#### [Study material]
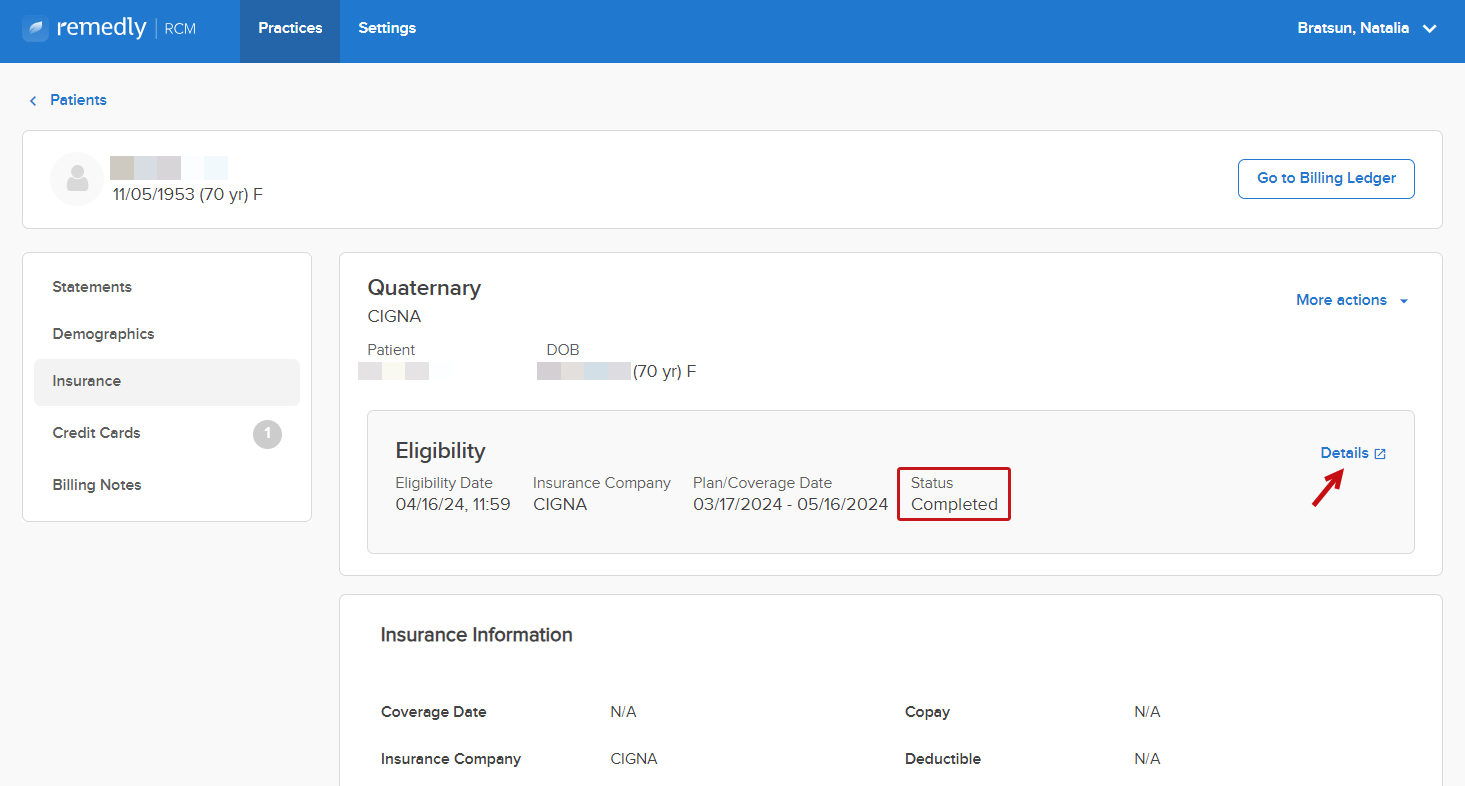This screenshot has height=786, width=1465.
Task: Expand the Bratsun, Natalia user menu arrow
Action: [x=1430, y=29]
...
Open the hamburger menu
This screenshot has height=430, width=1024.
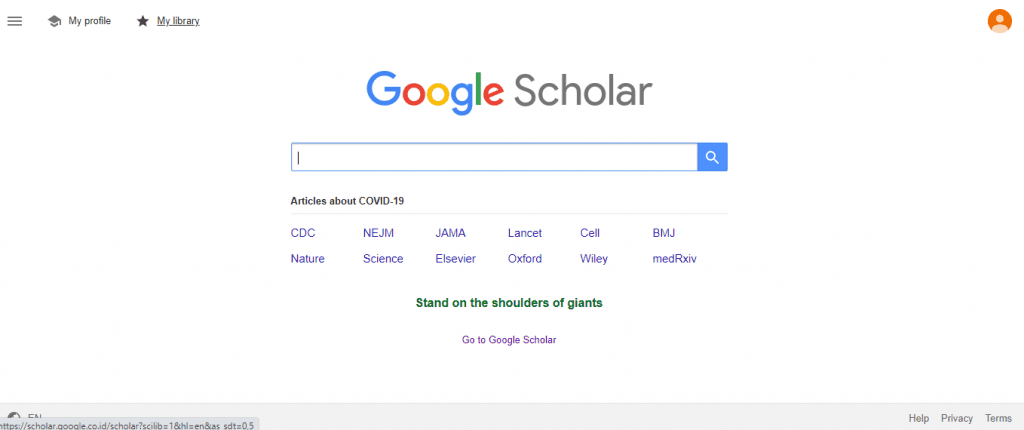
...
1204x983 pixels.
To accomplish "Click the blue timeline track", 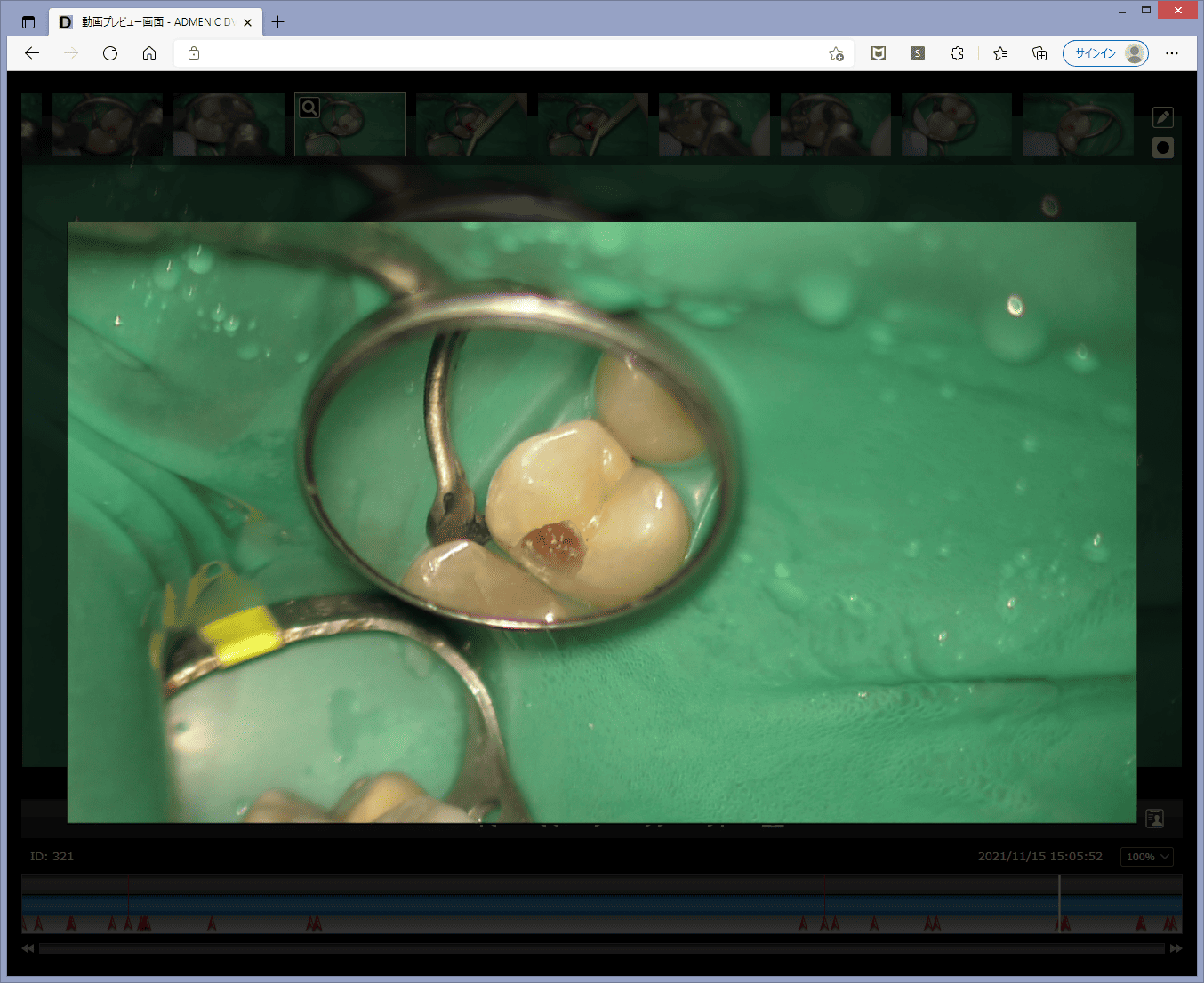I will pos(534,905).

#### [What is expected]
Only the lines above from the one with "Open the hamburger menu" up to and including the one with "This screenshot has height=430, width=1024." should be repeated, exactly as written.

#### [Task response]
Open the hamburger menu
This screenshot has height=430, width=1024.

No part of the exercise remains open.